W pierwszych minutach spotkania oba zespoły ostrożnie badały możliwości przeciwnika. Sytuacja zmieniła się w 6. minucie gdy na ławkę kar został odesłany Igor Bobcek. Od tej chwili lepiej spisywali się goście, którzy zdołali narzucić swoje warunki, a Paweł Kosidło otworzył wynik spotkania. W 13. minucie Michał Piotrowski wykorzystał zamieszanie pod bramką GKS i Arkadiusz Sobecki po raz drugi musiał wyciągać gumę z siatki. Chwilę później tyski bramkarz popełnił błąd przy strzale Leszka Laszkiewicza i było już 0:3. Po stracie trzeciej bramki tyszanie ruszyli do ataku, jednak Rafał Radziszewski bardzo dobrze spisywał się w bramce gości.
W drugiej odsłonie stroną przeważającą byli tyszanie. Niestety zabrakło skuteczności, która pozwoliłaby na odrobienie strat z pierwszej odsłony. Dodatkowo w grę obu zespołów wkradła się niedokładność, co spowodowało, że na tafli niewiele się działo. Najlepszą okazję w 33. minucie miał Teddy Da Costa. Niestety francuz nie wykorzystał dokładnego podania Grzegorza Pasiuta i trafił prosto w bramkarza gości.
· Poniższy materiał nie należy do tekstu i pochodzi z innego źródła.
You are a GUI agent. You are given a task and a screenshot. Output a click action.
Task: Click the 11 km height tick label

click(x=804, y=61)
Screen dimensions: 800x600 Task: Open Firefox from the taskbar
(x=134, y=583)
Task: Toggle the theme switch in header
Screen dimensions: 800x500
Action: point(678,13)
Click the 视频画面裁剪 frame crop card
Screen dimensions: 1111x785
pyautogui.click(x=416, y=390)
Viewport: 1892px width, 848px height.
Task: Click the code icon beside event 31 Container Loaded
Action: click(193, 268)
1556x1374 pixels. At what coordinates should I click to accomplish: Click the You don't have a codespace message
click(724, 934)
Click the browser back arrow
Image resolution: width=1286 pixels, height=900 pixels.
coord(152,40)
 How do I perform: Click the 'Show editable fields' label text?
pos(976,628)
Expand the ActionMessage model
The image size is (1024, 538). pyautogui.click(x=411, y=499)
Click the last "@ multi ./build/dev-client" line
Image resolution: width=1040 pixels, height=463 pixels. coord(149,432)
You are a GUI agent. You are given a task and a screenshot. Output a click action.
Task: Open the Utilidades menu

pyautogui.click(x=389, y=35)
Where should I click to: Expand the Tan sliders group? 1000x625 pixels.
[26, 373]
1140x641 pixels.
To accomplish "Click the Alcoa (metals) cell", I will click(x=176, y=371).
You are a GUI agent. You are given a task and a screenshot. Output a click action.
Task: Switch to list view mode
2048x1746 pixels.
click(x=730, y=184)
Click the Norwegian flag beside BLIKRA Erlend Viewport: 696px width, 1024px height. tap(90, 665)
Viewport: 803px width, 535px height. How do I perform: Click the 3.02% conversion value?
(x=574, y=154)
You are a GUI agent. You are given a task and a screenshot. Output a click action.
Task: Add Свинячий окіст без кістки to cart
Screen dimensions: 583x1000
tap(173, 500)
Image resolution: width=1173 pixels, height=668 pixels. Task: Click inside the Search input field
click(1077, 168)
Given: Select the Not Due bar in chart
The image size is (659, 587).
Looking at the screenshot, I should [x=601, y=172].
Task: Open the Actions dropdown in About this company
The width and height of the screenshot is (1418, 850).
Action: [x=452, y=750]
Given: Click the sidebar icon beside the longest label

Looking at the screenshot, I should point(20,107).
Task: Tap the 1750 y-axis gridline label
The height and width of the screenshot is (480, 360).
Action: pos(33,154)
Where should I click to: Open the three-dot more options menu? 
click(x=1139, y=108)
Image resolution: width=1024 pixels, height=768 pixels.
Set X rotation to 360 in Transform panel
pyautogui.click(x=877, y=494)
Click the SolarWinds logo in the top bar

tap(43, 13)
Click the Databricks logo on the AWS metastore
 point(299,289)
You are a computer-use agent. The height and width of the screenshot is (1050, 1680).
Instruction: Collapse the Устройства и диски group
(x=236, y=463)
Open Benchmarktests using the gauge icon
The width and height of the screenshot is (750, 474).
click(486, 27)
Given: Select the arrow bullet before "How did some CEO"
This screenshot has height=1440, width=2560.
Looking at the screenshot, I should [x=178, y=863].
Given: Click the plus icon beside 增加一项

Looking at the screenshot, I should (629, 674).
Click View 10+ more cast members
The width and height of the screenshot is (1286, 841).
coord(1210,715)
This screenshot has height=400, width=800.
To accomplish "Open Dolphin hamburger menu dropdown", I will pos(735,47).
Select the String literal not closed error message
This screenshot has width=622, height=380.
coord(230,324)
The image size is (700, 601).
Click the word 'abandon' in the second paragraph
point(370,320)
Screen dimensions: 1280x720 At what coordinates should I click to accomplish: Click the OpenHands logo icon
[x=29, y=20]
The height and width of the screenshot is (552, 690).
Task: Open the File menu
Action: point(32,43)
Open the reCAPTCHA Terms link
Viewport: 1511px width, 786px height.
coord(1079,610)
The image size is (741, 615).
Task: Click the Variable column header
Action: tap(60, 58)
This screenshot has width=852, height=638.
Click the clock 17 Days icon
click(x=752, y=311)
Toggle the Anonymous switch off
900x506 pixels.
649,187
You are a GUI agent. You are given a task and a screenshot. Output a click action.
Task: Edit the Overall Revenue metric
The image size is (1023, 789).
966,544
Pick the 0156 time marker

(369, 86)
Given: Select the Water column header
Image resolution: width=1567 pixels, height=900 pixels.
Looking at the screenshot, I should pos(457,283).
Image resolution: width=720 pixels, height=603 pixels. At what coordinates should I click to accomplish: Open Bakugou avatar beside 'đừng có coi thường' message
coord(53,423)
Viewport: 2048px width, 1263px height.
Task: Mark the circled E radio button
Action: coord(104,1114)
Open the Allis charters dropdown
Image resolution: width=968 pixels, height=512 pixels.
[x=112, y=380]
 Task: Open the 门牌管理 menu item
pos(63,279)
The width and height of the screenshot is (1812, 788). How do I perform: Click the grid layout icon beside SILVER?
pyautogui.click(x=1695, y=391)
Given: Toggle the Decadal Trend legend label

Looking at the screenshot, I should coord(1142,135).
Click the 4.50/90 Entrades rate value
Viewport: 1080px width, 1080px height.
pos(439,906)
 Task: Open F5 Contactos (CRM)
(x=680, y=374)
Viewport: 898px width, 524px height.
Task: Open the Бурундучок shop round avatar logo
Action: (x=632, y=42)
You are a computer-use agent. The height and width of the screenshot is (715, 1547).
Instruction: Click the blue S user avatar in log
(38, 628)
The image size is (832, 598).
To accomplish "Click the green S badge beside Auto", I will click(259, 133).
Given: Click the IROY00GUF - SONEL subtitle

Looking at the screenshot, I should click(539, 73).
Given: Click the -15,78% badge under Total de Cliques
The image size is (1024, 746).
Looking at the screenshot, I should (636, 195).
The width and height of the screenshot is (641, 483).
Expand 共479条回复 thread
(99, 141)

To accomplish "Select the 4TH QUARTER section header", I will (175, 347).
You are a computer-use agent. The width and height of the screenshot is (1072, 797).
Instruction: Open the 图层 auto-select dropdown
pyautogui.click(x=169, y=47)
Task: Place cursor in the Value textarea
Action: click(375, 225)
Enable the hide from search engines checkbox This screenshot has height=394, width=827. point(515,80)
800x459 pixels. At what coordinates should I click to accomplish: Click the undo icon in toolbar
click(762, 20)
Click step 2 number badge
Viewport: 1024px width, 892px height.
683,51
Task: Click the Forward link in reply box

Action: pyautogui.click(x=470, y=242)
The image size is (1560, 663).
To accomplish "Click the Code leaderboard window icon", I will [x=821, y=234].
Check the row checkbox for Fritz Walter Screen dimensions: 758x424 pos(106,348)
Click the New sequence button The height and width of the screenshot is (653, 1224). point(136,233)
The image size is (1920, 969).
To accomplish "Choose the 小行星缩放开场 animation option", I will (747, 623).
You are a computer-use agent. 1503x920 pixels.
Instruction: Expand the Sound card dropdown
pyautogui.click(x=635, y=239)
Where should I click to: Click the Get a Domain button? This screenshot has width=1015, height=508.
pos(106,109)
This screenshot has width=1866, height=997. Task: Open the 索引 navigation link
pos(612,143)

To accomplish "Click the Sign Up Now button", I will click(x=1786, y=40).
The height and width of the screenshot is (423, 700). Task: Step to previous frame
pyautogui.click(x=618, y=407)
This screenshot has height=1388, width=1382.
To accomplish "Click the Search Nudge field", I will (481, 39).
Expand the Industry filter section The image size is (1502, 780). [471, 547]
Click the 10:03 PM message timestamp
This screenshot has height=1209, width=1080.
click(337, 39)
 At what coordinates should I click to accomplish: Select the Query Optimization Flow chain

W trzeciej odsłonie goście schowali się za „podwójną gardę” i konsekwentnie bronili korzystnego rezultatu. Tyszanie mieli problem z konstruowaniem groźnych ataków, w czym można upatrywać przyczyny porażki. Krakowianie z premedytacją wykorzystywali dzisiaj słabość podopiecznych trenera Płachty i w 50. minucie podwyższyli na 0:4. Strzelcem bramki był Piotr Sarnik, który wykorzystał złe ustawienie tyskiej obrony. W końcówce spotkania bardziej emocjonujące były pojedynki pięściarskie niż hokejowe akcje. W 52. minucie Michał Kotlorz i Joel Lenisu zostali ukarani karami meczu za bokserski pojedynek pod bramką GKS. Chwilę później po drugiej stronie tafli Roman Simicek walczył z Tomasem Immonenem.
– Przed meczem założyliśmy, że będziemy grać agresywnie. Niestety pierwszą tercję oddaliśmy bez walki. Myśleliśmy, że po dwóch zwycięstwach wszystko przyjdzie nam łatwo i za to zostaliśmy dzisiaj ukarani. Później nasza gra wyglądałą lepiej, ale nie da się wygrać spotkania grając dobrze przez czterdzieści minut – powiedział trener Jacek Płachta.
GKS Tychy – Comarch Cracovia Kraków 0:4 (0:3, 0:0, 0:1)
0:1 Kosidło – Dvorak – Immonen (6:56) 5/4
0:2 Piotrowski – Martynowski – Biela (12:36)
0:3 L. Laszkiewicz – Sarnik (13:35)
0:4 Sarnik – Laszkiewicz (50:48) 5/4
Kary: 37 – 29 min.
Widzów: 1500
GKS Tychy: Sobecki – Jakes, Bobcek (2); Bagiński (2), Simicek (2), Woźnica – Kotlorz (4+25), Majkowski; M. Kozłowski, Parzyszek, T. Kozłowski – Ciura, Csorich; Pasiut, Da Costa, Witecki – Gwiżdż, Mejka; Galant (2), Sośnierz, Przygodzki.
Comarch Cracovia: Radziszewski – Wajda, Besch (2); Laszkiewicz, Słaboń, Sarnik – Prokop (2), Immonen; Kosidło, Dvorak, Lenius (5+20) – Kowalówka, Dulęba; Piotrowski, Biela, Martynowski – Kulik, Witowski; Horowski, Rutkowski, Cieślicki.